La Stazione appaltante deve escludere, in virtù del combinato disposto degli artt. 42 e 80 del D.Lgs. n. 50/2016, un concorrente posseduto al 100% da una Società detentitrice di un pacchetto azionario di una Società terza di cui sia socia anche la medesima Stazione appaltante.

La questione giuridica al vaglio del TAR. Con la sentenza in oggetto il T.A.R. Salerno opera un'analitica ricostruzione della portata dell'art. 42 del D.Lgs. n. 50/2016 e, più precisamente, del comma 2 di tale disposizione, a mente del quale «si ha conflitto d'interesse quando il personale di una stazione appaltante o di un prestatore di servizi che (…) interviene nello svolgimento della procedura di aggiudicazione (…) o può influenzarne, il qualsiasi modo, il risultato, ha, direttamente o indirettamente, un interesse finanziario, economico o altro interesse personale che può essere percepito come una minaccia alla sua imparzialità e indipendenza».

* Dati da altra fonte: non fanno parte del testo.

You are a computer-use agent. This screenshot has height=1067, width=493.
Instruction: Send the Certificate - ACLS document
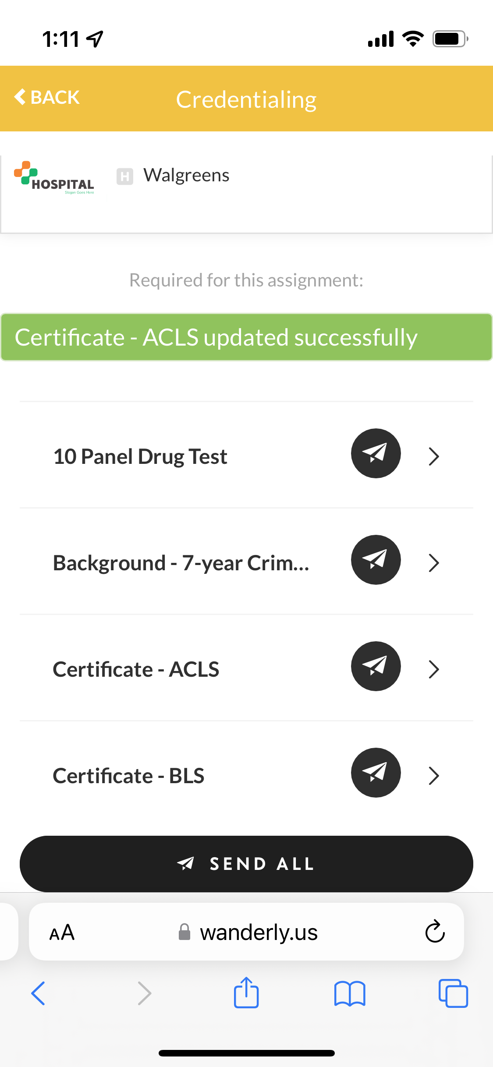click(376, 666)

In particolare, il Collegio era chiamato a verificare se vi è un “conflitto d'interessi” nel caso in cui la Società risultata aggiudicataria sia «interamente posseduta» da altra Società, a sua volta, socia, in una terza Società, del medesimo Comune che ha bandito la gara.

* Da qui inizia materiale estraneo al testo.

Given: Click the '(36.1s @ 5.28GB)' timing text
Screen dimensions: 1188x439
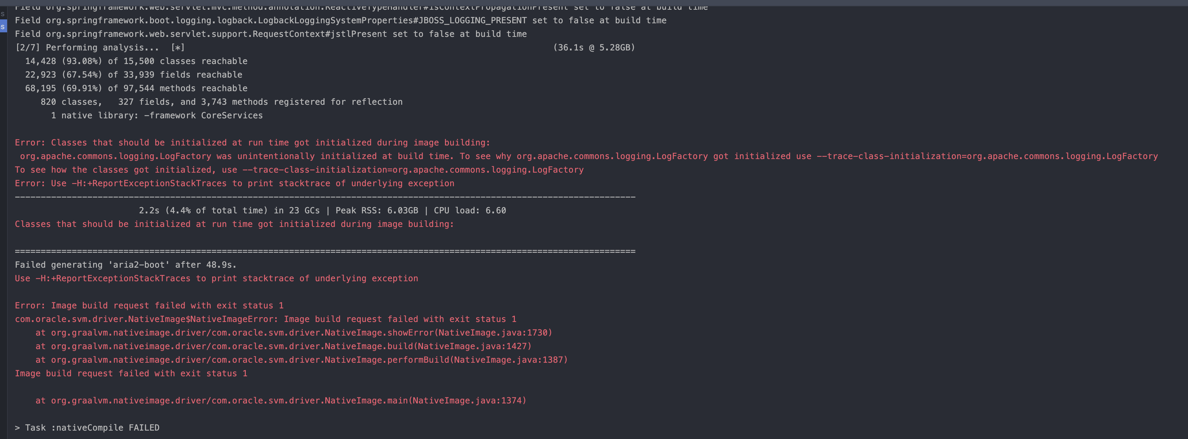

In altri termini, esemplificando, oggetto del contendere era se vi è, o meno, “conflitto di interessi” qualora il Comune e la Società “madre” della Società concorrente ad una procedura di gara detengono, rispettivamente, il 48% e il 50% delle azioni di un'ulteriore Società.

Il principio di diritto enucleato nella sentenza in commento. A valle dell'analisi dei Patti parasociali della Società in cui il Comune e la Società unica proprietaria di quella risultata aggiudicataria dell'appalto in questione sono soci, il T.A.R. Campania giunge a ritenere che tra l'ente pubblico e la Società “madre” di quella aggiudicataria vi sia una «cointeressanza di fatto», «non dichiarata in sede di domanda di partecipazione (…) e comunque non risolvibile», «che avrebbe dovuto determinare l'esclusione» dell'aggiudicataria, «non potendosi in [tale evenienza in] astratto escludersi il rischio di distorsioni nell'azione amministrativa e nei poteri esercitati».

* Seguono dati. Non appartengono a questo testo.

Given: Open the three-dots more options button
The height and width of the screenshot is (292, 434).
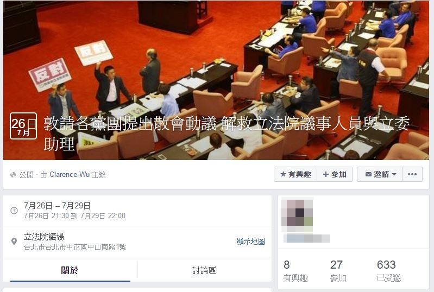Looking at the screenshot, I should (412, 174).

Dunque, secondo il Collegio, la veste di «socio (di minoranza) della Società proprietaria dell'aggiudicataria» è idonea, di per sé, ad intaccare, almeno potenzialmente, l'imparzialità della Stazione appaltante, e, di conseguenza, ad integrare un'ipotesi di “conflitto di interessi”, che si ha, come ricorda la sentenza in commento richiamando la pertinente giurisprudenza della Corte di giustizia, ogniqualvolta vi sia «il rischio che l'amministrazione pubblica si lasci guidare da considerazioni estranee all'appalto in oggetto e che sia accordata una preferenza a un offerente unicamente per tale motivo» (Corte. Giust., 12-3-2015, in causa C-538/13).